Moção Frente Paulista em Defesa do Serviço Público, da Educação e da Vida


Retorno às Aulas Presenciais só com Segurança Sanitária!


A Frente Paulista em Defesa do Serviço Público, que reúne cerca de 80 sindicatos, associações e outras entidades representativas do funcionalismo público estadual, vem a público manifestar seu apoio aos trabalhadores da educação no Estado de São Paulo e seu repúdio ao Governador João Doria e seu Secretário de Educação, Rossieli Soares, pela irresponsabilidade de obrigar ao retorno presencial nas Unidades Escolares do Estado professores e estudantes, em plena ascensão da curva de contágio do Coronavírus.

Reconhecemos a fragilidade e a imensa desigualdade escancarada pela pandemia, desde março de 2020, no acesso universal à educação com qualidade social.

Manifestamos nossa preocupação com o aumento da vulnerabilidade social de crianças e adolescentes afastados do convívio escolar, expostos à insegurança alimentar, à fome, às violências doméstica e sexual, ao trabalho infantil, entre outros, que a escola, enquanto partícipe importante do Sistema e da Rede de Proteção à infância e adolescência, contribuía para denunciar, minimizar e, por vezes, impedir.

Reafirmamos que nada substitui a relação professor e aluno, em ambiente presencial, para o sucesso da aprendizagem e desenvolvimento infanto-juvenil e para a disseminação de hábitos seguros e saudáveis e, por isso, educação é serviço essencial.

E ainda que anunciem estudos que crianças e adolescentes possam adoecer menos, transmitir menos, apresentar poucos ou nenhum sintoma da COVID-19, que membros adultos da comunidade, entendemos que podem, sim, contribuir para o crescimento da disseminação do vírus pelo aumento da circulação de pessoas quando do retorno às aulas nos prédios escolares.

Assim, manifestamos nossa posição que defende a volta às aulas presenciais, somente quando houver segurança sanitária, representada por:

  1. diminuição da curva de contágio, que demonstre controle da pandemia no estado;

  2. infraestrutura adequada dos prédios escolares e garantia de insumos.
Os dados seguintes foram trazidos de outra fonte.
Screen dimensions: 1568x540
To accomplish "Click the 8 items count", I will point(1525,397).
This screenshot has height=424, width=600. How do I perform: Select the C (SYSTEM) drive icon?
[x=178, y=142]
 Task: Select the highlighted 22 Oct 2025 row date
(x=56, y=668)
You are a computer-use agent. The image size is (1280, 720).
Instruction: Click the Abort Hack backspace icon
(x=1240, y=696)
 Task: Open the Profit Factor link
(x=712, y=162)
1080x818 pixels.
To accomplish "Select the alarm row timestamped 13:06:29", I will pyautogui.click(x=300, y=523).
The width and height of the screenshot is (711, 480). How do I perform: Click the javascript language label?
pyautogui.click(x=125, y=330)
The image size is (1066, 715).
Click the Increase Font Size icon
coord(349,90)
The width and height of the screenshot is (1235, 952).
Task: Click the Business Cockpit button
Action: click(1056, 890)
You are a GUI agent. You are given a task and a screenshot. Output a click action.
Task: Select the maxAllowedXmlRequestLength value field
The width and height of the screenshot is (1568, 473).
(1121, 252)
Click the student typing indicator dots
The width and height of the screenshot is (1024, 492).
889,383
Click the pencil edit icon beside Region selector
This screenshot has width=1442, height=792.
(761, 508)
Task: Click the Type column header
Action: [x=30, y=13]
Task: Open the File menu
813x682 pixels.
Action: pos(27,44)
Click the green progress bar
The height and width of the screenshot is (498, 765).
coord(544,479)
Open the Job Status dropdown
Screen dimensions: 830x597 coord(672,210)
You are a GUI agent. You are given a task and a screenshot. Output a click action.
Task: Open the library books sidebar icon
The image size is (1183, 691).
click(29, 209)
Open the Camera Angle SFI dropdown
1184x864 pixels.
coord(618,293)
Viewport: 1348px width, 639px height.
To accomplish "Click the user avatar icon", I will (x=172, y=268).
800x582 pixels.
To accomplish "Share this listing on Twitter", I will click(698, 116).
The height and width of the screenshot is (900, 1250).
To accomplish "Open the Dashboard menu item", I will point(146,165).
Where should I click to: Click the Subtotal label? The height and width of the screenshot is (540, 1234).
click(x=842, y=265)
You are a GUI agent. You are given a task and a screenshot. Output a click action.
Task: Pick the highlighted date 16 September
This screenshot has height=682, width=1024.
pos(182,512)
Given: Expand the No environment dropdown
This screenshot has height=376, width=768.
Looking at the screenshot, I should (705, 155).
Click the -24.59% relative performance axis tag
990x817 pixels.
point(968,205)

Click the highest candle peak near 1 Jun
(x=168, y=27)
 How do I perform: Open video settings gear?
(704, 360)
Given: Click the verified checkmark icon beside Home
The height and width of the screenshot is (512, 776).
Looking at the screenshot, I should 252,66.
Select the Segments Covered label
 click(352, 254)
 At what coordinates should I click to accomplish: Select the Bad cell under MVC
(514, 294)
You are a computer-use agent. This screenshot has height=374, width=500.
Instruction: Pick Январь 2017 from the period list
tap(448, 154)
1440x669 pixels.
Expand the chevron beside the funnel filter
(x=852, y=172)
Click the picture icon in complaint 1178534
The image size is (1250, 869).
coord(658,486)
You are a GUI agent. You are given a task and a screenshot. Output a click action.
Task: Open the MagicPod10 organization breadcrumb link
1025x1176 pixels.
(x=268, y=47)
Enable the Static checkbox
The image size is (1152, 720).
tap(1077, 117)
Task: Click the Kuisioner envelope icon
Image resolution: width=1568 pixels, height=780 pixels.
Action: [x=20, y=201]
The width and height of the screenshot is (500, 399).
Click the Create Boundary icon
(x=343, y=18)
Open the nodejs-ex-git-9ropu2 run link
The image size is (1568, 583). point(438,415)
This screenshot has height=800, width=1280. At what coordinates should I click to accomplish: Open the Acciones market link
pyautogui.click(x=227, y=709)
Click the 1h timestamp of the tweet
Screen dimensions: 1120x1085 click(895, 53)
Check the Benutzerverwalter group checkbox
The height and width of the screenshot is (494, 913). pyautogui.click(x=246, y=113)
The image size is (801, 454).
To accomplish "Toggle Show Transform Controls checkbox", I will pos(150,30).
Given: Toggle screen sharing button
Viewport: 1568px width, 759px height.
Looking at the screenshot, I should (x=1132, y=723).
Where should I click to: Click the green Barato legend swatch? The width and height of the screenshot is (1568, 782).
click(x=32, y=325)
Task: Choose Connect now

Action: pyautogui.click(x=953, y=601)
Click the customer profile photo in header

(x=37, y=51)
Muitos prédios escolares não apresentam boa ventilação nos ambientes com janelas que não abrem e a utilização de ventiladores é desaconselhada, representando um risco grande de contágio nas salas de aula;

  3. protocolo de testagem e rastreamento de contatos com os serviços de saúde locais. Atualmente não há testagem em massa e como crianças e adolescentes podem ser assintomáticos e ainda assim serem transmissores do vírus, os contatos cruzados representados pela volta às aulas coloca em risco, estudantes, profissionais e familiares;

  4. recomposição e treinamento de equipes profissionais, com nomeação dos aprovados em concurso e garantia de módulos completos. Atualmente, escolas apresentam grande defasagem de profissionais que impedem que haja um bom controle e orientação dos protocolos sanitários a estudantes como o distanciamento social, uso correto das máscaras e higiene constante das mãos;

  5. universalização do acesso à vacina. Só a vacina garante que formas mais graves do coronavírus venham a colapsar a rede de saúde do Estado, a exemplo do que ocorreu no Amazonas, primeiro estado a retornar com as escolas em aulas presenciais em 2020.

Por estas razões a Frente Paulista posiciona-se em defesa da educação e da vida, em apoio à greve sanitária dos profissionais da educação em 08/02 e contra o retorno presencial de estudantes e professores enquanto não houver segurança sanitária.



Assinam esta Moção as entidades da Frente Paulista em Defesa do Serviço Público.